((

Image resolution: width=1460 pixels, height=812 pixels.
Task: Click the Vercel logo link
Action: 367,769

))
((

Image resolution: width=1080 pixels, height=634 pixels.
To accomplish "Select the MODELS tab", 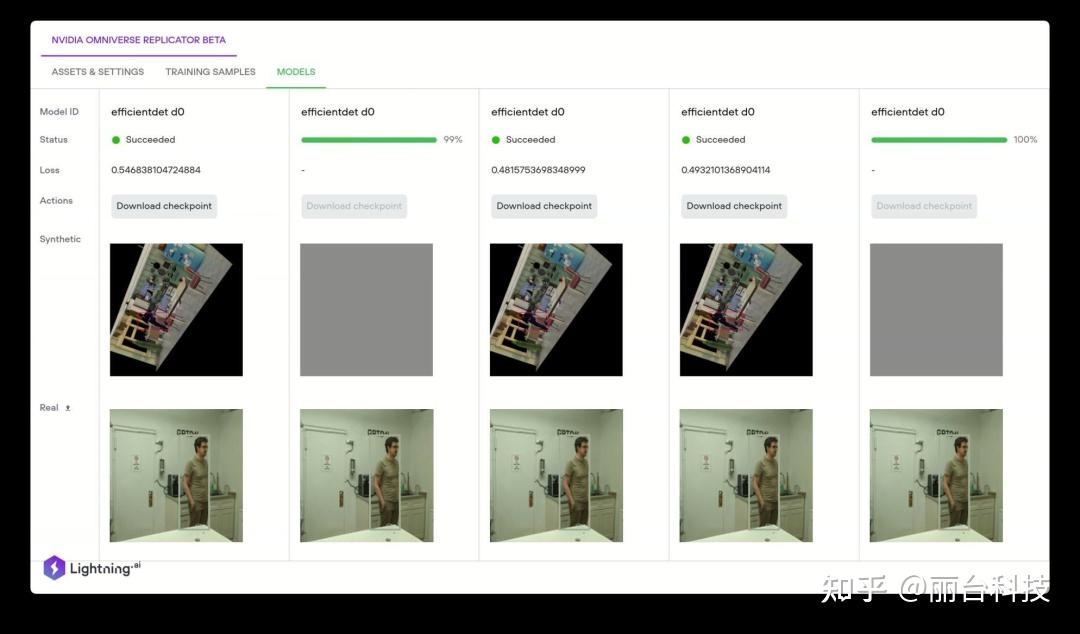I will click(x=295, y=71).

))
((

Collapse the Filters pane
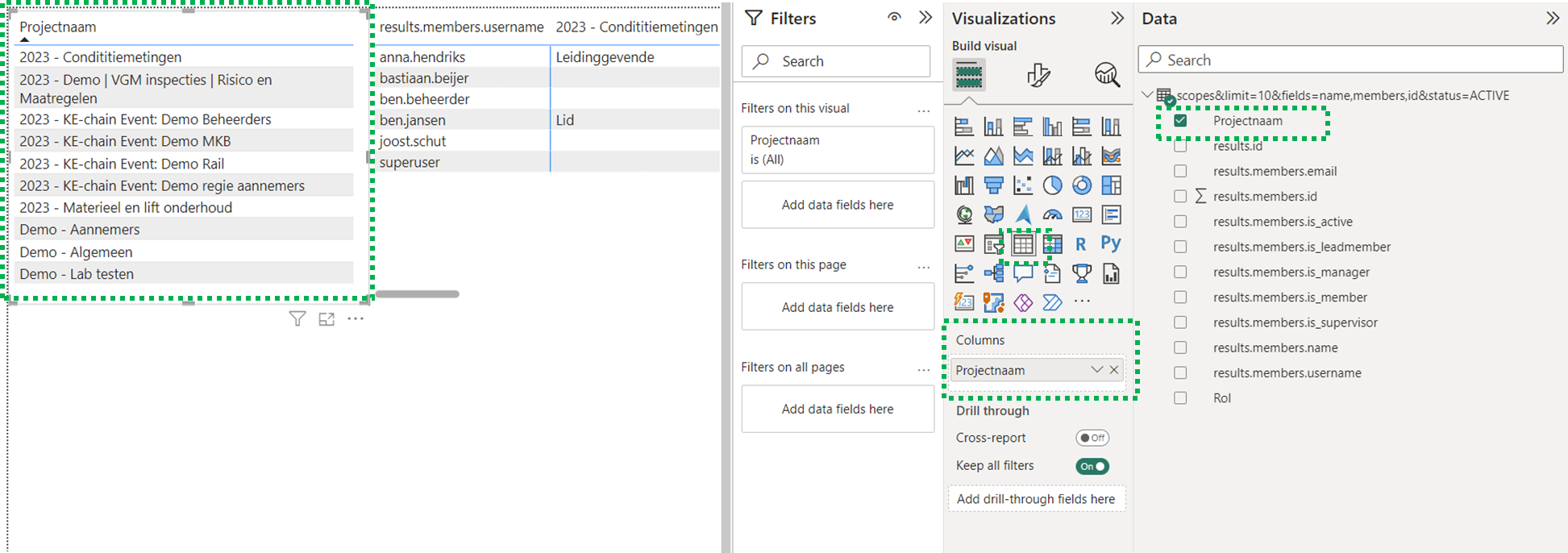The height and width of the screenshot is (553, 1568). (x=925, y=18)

))

◆ **Requirement**:
Can you update the listing from the line containing "Image resolution: width=1460" down to the line containing "Action: 367,769" so that "Vercel logo" becomes "Vercel wordmark", leaving everything else unchanged and returning only those lines?

◆ **Exercise output**:
Image resolution: width=1460 pixels, height=812 pixels.
Task: Click the Vercel wordmark link
Action: 367,769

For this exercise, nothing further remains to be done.